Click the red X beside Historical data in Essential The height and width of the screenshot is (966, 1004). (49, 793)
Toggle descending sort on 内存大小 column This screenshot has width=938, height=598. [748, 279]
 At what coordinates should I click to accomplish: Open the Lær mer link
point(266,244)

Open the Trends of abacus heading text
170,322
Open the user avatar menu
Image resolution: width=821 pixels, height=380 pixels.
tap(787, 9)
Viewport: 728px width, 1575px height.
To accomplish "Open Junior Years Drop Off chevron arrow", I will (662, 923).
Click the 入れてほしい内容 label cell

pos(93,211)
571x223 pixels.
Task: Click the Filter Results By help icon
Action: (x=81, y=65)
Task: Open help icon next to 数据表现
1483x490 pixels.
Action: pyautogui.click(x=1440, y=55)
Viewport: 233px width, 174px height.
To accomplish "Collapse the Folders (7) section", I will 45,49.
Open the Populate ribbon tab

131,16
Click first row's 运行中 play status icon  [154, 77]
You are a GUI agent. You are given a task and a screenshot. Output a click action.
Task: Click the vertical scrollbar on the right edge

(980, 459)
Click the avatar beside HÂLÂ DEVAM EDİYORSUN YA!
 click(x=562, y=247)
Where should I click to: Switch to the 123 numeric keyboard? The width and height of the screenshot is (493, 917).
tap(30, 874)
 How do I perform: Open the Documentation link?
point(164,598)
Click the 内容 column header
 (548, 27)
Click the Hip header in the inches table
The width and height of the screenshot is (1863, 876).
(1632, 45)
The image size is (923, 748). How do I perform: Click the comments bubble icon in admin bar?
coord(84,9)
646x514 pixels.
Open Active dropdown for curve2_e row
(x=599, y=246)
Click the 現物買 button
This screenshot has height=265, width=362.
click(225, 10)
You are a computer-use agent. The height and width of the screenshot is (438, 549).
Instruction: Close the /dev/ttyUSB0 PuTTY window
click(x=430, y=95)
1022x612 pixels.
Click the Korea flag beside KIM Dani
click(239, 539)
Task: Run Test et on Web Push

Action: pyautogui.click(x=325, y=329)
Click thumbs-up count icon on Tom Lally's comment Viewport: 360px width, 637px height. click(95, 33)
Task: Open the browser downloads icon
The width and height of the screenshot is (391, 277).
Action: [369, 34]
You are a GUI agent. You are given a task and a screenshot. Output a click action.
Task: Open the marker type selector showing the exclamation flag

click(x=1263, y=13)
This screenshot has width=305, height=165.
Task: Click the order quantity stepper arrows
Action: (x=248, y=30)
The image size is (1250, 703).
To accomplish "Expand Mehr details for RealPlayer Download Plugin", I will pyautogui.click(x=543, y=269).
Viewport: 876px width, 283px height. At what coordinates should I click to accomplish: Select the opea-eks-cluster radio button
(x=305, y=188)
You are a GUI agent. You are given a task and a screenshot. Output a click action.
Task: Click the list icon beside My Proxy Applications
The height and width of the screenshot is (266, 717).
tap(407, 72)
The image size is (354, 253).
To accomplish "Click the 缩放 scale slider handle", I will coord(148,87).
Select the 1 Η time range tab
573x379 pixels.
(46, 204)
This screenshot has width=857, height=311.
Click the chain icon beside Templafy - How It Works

━━━━━━━━━━━━━━━━

Retype all of the entries exactly, please.

Click the red X beside Historical data in Essential The height and width of the screenshot is (966, 1004). (49, 793)
Toggle descending sort on 内存大小 column This screenshot has width=938, height=598. [748, 279]
 At what coordinates should I click to accomplish: Open the Lær mer link
point(266,244)

Open the Trends of abacus heading text
170,322
Open the user avatar menu
Image resolution: width=821 pixels, height=380 pixels.
tap(787, 9)
Viewport: 728px width, 1575px height.
To accomplish "Open Junior Years Drop Off chevron arrow", I will (662, 923).
Click the 入れてほしい内容 label cell

pos(93,211)
571x223 pixels.
Task: Click the Filter Results By help icon
Action: (x=81, y=65)
Task: Open help icon next to 数据表现
1483x490 pixels.
Action: pyautogui.click(x=1440, y=55)
Viewport: 233px width, 174px height.
To accomplish "Collapse the Folders (7) section", I will 45,49.
Open the Populate ribbon tab

131,16
Click first row's 运行中 play status icon  [154, 77]
You are a GUI agent. You are given a task and a screenshot. Output a click action.
Task: Click the vertical scrollbar on the right edge

(980, 459)
Click the avatar beside HÂLÂ DEVAM EDİYORSUN YA!
 click(x=562, y=247)
Where should I click to: Switch to the 123 numeric keyboard? The width and height of the screenshot is (493, 917).
tap(30, 874)
 How do I perform: Open the Documentation link?
point(164,598)
Click the 内容 column header
 (548, 27)
Click the Hip header in the inches table
The width and height of the screenshot is (1863, 876).
(1632, 45)
The image size is (923, 748). How do I perform: Click the comments bubble icon in admin bar?
coord(84,9)
646x514 pixels.
Open Active dropdown for curve2_e row
(x=599, y=246)
Click the 現物買 button
This screenshot has height=265, width=362.
click(225, 10)
You are a computer-use agent. The height and width of the screenshot is (438, 549).
Instruction: Close the /dev/ttyUSB0 PuTTY window
click(x=430, y=95)
1022x612 pixels.
Click the Korea flag beside KIM Dani
click(239, 539)
Task: Run Test et on Web Push

Action: pyautogui.click(x=325, y=329)
Click thumbs-up count icon on Tom Lally's comment Viewport: 360px width, 637px height. click(95, 33)
Task: Open the browser downloads icon
The width and height of the screenshot is (391, 277).
Action: [369, 34]
You are a GUI agent. You are given a task and a screenshot. Output a click action.
Task: Open the marker type selector showing the exclamation flag

click(x=1263, y=13)
This screenshot has width=305, height=165.
Task: Click the order quantity stepper arrows
Action: (x=248, y=30)
The image size is (1250, 703).
To accomplish "Expand Mehr details for RealPlayer Download Plugin", I will pyautogui.click(x=543, y=269).
Viewport: 876px width, 283px height. At what coordinates should I click to accomplish: Select the opea-eks-cluster radio button
(x=305, y=188)
You are a GUI agent. You are given a task and a screenshot. Output a click action.
Task: Click the list icon beside My Proxy Applications
The height and width of the screenshot is (266, 717).
tap(407, 72)
The image size is (354, 253).
To accomplish "Click the 缩放 scale slider handle", I will coord(148,87).
Select the 1 Η time range tab
573x379 pixels.
(46, 204)
This screenshot has width=857, height=311.
Click the chain icon beside Templafy - How It Works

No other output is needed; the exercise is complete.